#### Description of the task
Once you have read the records, output them exactly.

(Stored data)

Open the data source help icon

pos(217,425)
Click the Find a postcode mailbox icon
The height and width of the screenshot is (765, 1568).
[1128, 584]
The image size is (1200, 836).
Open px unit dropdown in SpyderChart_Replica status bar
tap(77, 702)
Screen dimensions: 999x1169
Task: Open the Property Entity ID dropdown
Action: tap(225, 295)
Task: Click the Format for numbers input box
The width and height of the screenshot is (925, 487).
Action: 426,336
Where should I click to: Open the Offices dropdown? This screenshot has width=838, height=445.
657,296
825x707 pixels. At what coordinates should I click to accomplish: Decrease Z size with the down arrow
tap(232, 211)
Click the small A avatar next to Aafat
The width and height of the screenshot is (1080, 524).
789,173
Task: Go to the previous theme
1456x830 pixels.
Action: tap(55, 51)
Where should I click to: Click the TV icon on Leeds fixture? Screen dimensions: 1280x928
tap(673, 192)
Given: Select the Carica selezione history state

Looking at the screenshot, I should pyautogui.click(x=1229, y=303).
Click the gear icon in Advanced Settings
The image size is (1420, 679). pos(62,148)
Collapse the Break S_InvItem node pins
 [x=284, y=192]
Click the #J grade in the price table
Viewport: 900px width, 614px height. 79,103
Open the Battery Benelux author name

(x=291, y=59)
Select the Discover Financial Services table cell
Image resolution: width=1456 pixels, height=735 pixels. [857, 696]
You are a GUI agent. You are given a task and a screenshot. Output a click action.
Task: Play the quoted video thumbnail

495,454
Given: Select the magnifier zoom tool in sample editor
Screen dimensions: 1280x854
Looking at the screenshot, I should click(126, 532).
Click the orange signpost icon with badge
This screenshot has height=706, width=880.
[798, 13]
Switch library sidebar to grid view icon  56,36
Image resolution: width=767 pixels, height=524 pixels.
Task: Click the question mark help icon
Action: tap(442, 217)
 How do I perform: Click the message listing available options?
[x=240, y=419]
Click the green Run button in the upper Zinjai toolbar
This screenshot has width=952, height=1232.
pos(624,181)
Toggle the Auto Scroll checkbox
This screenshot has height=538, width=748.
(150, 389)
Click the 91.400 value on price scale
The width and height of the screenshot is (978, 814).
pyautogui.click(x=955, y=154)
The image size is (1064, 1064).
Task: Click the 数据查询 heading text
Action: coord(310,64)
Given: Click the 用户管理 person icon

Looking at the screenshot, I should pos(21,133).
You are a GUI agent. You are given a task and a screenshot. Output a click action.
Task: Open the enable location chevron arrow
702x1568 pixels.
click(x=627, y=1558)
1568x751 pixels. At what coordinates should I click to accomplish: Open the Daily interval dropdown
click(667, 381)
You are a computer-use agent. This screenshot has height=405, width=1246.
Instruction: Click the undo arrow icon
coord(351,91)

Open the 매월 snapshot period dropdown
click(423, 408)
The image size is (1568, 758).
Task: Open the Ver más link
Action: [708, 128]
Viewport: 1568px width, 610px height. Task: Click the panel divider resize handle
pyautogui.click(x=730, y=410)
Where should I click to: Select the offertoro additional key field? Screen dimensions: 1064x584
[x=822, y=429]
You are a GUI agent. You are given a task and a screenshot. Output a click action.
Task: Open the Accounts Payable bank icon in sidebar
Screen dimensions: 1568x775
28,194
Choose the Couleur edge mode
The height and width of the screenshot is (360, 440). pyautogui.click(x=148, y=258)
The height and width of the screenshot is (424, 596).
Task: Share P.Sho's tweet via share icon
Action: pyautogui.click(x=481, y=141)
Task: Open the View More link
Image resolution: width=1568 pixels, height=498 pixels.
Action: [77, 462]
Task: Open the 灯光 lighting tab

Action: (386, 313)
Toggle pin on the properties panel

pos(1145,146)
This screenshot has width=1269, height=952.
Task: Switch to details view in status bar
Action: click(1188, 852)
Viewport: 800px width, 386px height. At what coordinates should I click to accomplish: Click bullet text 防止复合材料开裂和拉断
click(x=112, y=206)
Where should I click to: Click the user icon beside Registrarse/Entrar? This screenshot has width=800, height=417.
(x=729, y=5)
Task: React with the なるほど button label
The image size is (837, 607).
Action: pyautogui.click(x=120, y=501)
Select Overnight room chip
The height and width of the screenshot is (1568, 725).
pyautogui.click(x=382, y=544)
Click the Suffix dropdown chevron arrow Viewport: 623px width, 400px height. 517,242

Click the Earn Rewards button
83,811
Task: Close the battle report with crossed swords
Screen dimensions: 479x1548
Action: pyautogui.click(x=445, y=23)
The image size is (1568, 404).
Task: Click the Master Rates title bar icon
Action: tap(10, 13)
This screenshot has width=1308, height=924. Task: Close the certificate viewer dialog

#### Response area
Open the data source help icon

pos(217,425)
Click the Find a postcode mailbox icon
The height and width of the screenshot is (765, 1568).
[1128, 584]
The image size is (1200, 836).
Open px unit dropdown in SpyderChart_Replica status bar
tap(77, 702)
Screen dimensions: 999x1169
Task: Open the Property Entity ID dropdown
Action: tap(225, 295)
Task: Click the Format for numbers input box
The width and height of the screenshot is (925, 487).
Action: 426,336
Where should I click to: Open the Offices dropdown? This screenshot has width=838, height=445.
657,296
825x707 pixels. At what coordinates should I click to accomplish: Decrease Z size with the down arrow
tap(232, 211)
Click the small A avatar next to Aafat
The width and height of the screenshot is (1080, 524).
789,173
Task: Go to the previous theme
1456x830 pixels.
Action: tap(55, 51)
Where should I click to: Click the TV icon on Leeds fixture? Screen dimensions: 1280x928
tap(673, 192)
Given: Select the Carica selezione history state

Looking at the screenshot, I should pyautogui.click(x=1229, y=303).
Click the gear icon in Advanced Settings
The image size is (1420, 679). pos(62,148)
Collapse the Break S_InvItem node pins
 [x=284, y=192]
Click the #J grade in the price table
Viewport: 900px width, 614px height. 79,103
Open the Battery Benelux author name

(x=291, y=59)
Select the Discover Financial Services table cell
Image resolution: width=1456 pixels, height=735 pixels. [857, 696]
You are a GUI agent. You are given a task and a screenshot. Output a click action.
Task: Play the quoted video thumbnail

495,454
Given: Select the magnifier zoom tool in sample editor
Screen dimensions: 1280x854
Looking at the screenshot, I should click(126, 532).
Click the orange signpost icon with badge
This screenshot has height=706, width=880.
[798, 13]
Switch library sidebar to grid view icon  56,36
Image resolution: width=767 pixels, height=524 pixels.
Task: Click the question mark help icon
Action: tap(442, 217)
 How do I perform: Click the message listing available options?
[x=240, y=419]
Click the green Run button in the upper Zinjai toolbar
This screenshot has width=952, height=1232.
pos(624,181)
Toggle the Auto Scroll checkbox
This screenshot has height=538, width=748.
(150, 389)
Click the 91.400 value on price scale
The width and height of the screenshot is (978, 814).
pyautogui.click(x=955, y=154)
The image size is (1064, 1064).
Task: Click the 数据查询 heading text
Action: coord(310,64)
Given: Click the 用户管理 person icon

Looking at the screenshot, I should pos(21,133).
You are a GUI agent. You are given a task and a screenshot. Output a click action.
Task: Open the enable location chevron arrow
702x1568 pixels.
click(x=627, y=1558)
1568x751 pixels. At what coordinates should I click to accomplish: Open the Daily interval dropdown
click(667, 381)
You are a computer-use agent. This screenshot has height=405, width=1246.
Instruction: Click the undo arrow icon
coord(351,91)

Open the 매월 snapshot period dropdown
click(423, 408)
The image size is (1568, 758).
Task: Open the Ver más link
Action: [708, 128]
Viewport: 1568px width, 610px height. Task: Click the panel divider resize handle
pyautogui.click(x=730, y=410)
Where should I click to: Select the offertoro additional key field? Screen dimensions: 1064x584
[x=822, y=429]
You are a GUI agent. You are given a task and a screenshot. Output a click action.
Task: Open the Accounts Payable bank icon in sidebar
Screen dimensions: 1568x775
28,194
Choose the Couleur edge mode
The height and width of the screenshot is (360, 440). pyautogui.click(x=148, y=258)
The height and width of the screenshot is (424, 596).
Task: Share P.Sho's tweet via share icon
Action: pyautogui.click(x=481, y=141)
Task: Open the View More link
Image resolution: width=1568 pixels, height=498 pixels.
Action: [77, 462]
Task: Open the 灯光 lighting tab

Action: (386, 313)
Toggle pin on the properties panel

pos(1145,146)
This screenshot has width=1269, height=952.
Task: Switch to details view in status bar
Action: click(1188, 852)
Viewport: 800px width, 386px height. At what coordinates should I click to accomplish: Click bullet text 防止复合材料开裂和拉断
click(x=112, y=206)
Where should I click to: Click the user icon beside Registrarse/Entrar? This screenshot has width=800, height=417.
(x=729, y=5)
Task: React with the なるほど button label
The image size is (837, 607).
Action: pyautogui.click(x=120, y=501)
Select Overnight room chip
The height and width of the screenshot is (1568, 725).
pyautogui.click(x=382, y=544)
Click the Suffix dropdown chevron arrow Viewport: 623px width, 400px height. 517,242

Click the Earn Rewards button
83,811
Task: Close the battle report with crossed swords
Screen dimensions: 479x1548
Action: pyautogui.click(x=445, y=23)
The image size is (1568, 404).
Task: Click the Master Rates title bar icon
Action: tap(10, 13)
This screenshot has width=1308, height=924. Task: Close the certificate viewer dialog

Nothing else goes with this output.